Seine Phantasie erfindet nicht das Naturdämonische, sondern sie findet es. Liegt es doch in der peripherischen Reichweite der Sinne, und es darf keine Lücke in der Peripherie sein. Gesicht, Gehör, Geruch, Getast, Geschmack bleiben nicht auf den engsten Kreis beschränkt. In ihnen schwebt das All. Wie war es Hauptmann in Griechenland? Er versinkt gleichsam in die Geräusche des Meeres, das Rauschen erfüllt seine Seele, scheint seine Seele selbst zu sein. In Olympia hört er ein „ewiges flüsterndes Aufatmen, traumhaftes Aufrauschen, gleichsam Aufwachen, von etwas, das zugleich in einen schweren, unerwecklichen Schlaf gebunden ist. Das Leben von einst scheint ins Innere dieses Schlafes gesunken“. Er hört wie Kirkes Webstuhl „das allgemeine tiefe Getöse. Es scheint aus der Erde zu kommen. Es ist, als ob die Erde selbst tief und gleichmäßig tönte, mitunter bis zu einem unterirdischen Donner gesteigert“. Die halluzinatorischen Kräfte des Ohres sind gesund, und da sie metaphysisch von denen der anderen Sinnessphären nicht durch Klüfte getrennt sind wie physisch, so treten gesunde Gestalten in ihren Raum. Etwa Hermes, der Rinderdieb, der Schalk, der Tänzer, der schlaue Lügner, der lustige Meineidige, der Maultierdieb und Götterbote. Wie durch Tao weiß der Dichter, sobald er einen Zipfel sinnlicher Offenbarung fest gehascht hat, das Ganze. Auf Korfu sieht er ein Tempelchen und vermutet, scheinbar grundlos, eine Grotte und Quelle müßten dazugehören. Er sucht nach und findet beides.
Demnach, was er auch schafft: er denkt nicht aus und deutet nicht um.

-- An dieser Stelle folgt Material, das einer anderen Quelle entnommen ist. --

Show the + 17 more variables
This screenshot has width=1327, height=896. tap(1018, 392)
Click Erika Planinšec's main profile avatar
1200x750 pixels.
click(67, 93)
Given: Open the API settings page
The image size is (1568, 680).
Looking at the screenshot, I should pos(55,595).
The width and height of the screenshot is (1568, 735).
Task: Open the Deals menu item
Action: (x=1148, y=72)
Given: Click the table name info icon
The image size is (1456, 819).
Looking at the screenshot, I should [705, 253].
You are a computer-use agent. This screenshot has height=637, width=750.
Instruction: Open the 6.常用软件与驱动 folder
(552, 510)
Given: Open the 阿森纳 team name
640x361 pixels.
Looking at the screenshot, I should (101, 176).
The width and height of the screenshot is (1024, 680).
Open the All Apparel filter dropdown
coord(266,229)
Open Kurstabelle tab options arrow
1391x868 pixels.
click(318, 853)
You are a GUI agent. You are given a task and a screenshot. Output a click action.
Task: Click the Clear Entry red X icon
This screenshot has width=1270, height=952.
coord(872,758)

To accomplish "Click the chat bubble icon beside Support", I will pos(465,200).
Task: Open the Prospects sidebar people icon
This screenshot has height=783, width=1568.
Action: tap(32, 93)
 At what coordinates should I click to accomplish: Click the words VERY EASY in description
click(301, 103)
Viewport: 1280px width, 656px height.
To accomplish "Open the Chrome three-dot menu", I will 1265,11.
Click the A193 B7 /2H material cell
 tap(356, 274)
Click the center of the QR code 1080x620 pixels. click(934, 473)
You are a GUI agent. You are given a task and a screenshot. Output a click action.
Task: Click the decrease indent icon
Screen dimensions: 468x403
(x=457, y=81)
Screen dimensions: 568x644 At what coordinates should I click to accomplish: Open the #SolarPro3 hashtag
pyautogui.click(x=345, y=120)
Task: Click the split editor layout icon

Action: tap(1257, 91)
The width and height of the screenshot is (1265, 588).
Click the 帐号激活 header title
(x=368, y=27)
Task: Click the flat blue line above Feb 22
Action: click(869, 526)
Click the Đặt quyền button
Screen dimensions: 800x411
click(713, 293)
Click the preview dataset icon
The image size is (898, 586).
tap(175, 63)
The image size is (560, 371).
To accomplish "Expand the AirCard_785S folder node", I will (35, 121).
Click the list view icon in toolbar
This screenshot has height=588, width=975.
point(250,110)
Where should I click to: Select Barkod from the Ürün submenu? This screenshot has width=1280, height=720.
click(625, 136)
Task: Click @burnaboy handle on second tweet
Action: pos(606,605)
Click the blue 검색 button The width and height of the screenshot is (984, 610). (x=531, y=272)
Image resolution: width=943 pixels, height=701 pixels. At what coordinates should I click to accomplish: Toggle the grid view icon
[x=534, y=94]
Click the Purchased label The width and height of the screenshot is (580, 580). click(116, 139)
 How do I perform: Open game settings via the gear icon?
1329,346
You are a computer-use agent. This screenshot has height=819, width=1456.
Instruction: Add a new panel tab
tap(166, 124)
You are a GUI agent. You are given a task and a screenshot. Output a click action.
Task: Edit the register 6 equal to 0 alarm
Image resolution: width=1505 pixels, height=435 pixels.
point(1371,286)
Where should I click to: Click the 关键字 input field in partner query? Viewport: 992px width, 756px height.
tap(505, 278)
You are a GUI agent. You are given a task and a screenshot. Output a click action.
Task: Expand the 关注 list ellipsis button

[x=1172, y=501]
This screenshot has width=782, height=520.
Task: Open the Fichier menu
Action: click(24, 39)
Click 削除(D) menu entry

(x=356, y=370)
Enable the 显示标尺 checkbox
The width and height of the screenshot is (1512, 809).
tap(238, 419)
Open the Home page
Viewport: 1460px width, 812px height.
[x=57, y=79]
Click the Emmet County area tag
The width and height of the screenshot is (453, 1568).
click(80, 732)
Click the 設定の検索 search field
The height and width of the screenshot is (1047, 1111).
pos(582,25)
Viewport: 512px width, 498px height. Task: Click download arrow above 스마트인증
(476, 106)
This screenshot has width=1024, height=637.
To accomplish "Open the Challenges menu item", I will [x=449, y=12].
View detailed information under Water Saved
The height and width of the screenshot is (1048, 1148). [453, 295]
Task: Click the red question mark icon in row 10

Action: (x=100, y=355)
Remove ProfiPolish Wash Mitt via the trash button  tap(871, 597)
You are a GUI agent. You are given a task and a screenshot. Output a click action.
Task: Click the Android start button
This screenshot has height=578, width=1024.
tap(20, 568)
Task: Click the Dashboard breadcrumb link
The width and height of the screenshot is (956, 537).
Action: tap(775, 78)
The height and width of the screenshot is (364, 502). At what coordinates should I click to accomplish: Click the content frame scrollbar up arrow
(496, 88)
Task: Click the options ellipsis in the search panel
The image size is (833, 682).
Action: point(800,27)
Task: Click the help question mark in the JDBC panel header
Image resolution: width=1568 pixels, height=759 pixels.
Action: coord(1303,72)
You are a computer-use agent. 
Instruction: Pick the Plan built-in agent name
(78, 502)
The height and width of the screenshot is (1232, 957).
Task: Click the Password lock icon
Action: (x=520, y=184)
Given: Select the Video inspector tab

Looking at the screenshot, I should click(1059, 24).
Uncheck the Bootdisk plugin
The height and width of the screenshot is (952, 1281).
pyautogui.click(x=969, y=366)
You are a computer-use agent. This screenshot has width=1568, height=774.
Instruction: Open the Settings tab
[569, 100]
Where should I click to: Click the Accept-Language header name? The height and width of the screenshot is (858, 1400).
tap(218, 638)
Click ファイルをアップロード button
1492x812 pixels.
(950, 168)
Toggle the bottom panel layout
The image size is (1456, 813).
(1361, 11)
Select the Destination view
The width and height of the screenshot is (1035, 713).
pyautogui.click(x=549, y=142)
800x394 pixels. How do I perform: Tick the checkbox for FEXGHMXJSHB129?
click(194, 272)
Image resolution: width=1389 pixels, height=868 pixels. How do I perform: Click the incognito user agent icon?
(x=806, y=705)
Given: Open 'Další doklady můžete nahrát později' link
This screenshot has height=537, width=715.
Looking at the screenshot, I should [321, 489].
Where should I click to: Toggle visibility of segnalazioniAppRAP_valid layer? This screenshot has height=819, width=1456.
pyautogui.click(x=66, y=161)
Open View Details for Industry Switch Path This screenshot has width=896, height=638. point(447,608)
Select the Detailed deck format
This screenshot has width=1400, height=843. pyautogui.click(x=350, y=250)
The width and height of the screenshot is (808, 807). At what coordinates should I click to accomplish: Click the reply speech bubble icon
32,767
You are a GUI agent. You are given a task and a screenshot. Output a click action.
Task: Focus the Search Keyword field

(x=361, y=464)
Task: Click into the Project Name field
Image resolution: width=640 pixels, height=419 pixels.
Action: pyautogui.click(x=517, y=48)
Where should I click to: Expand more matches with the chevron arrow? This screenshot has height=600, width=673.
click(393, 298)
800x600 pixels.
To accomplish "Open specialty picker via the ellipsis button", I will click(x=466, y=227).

Er sinkt seinem Ohr und Auge nach, bis sie das Objekt aufgenommen haben, bis er in das Objekt hineinverwandelt ist, und nun kommt es, langsam deutlich werdend, sich färbend, sich bewegend, tönend zu sich, als streife es den Schlaf der Magie ab, erwache zu seiner Objektivität zurück und könne trotzdem doch nie mehr aus der Dichterseele heraus. Das Objekt sei beispielsweise die Insel Hiddensee. Hauptmann vereinsamt sie nicht mit bohrendem Blick, und sie läßt ihn nicht einsam. Er faßt sie nicht als ein starres Mondbild, das er ausstaffieren will, sondern so unaufgeregt wie etwas seit je Gewohntes. Sie bevölkert sich also nicht mit Kolonisten, die er hinbringt, sondern sie ist es ebenfalls gewöhnt, bevölkert zu sein, mit Einheimischen und Gästen. Während nun die Insel nicht die Absicht hat, sich von den Menschen entdecken zu lassen, tun die Menschen auch nicht so, als entdeckten sie die Insel. Sie erscheint nicht wie dem Dichter gehörig, er ist nicht anmaßend, und sie ist nicht Eigentum der Gestalten, dazu sind sie nicht eitel genug. Insel und Menschen erleben einander so tief oder so flüchtig, wie es nach ihrer Beschaffenheit sein muß, ein jedes zu seiner Zeit. Die unbelebte Landschaft reicht so weit wie ihre Menschen reichen, nicht weiter – und darum viel weiter. Und nur was gemäß der Fassungskraft der Personen wahrnehmbar ist, bildet sich in ihnen ab. Je nachdem ihnen der Sinn hell oder bewölkt ist, ist ihnen ihr Phantom der Umwelt rein oder düster. Aus alledem taucht erstaunlich getreu die Insel Hiddensee empor, getreu bis zum roten Wasser ihrer Brunnen, aus alledem wird „Gabriel Schillings Flucht“, aus alledem, nicht bloß aus den dargestellten Problemen.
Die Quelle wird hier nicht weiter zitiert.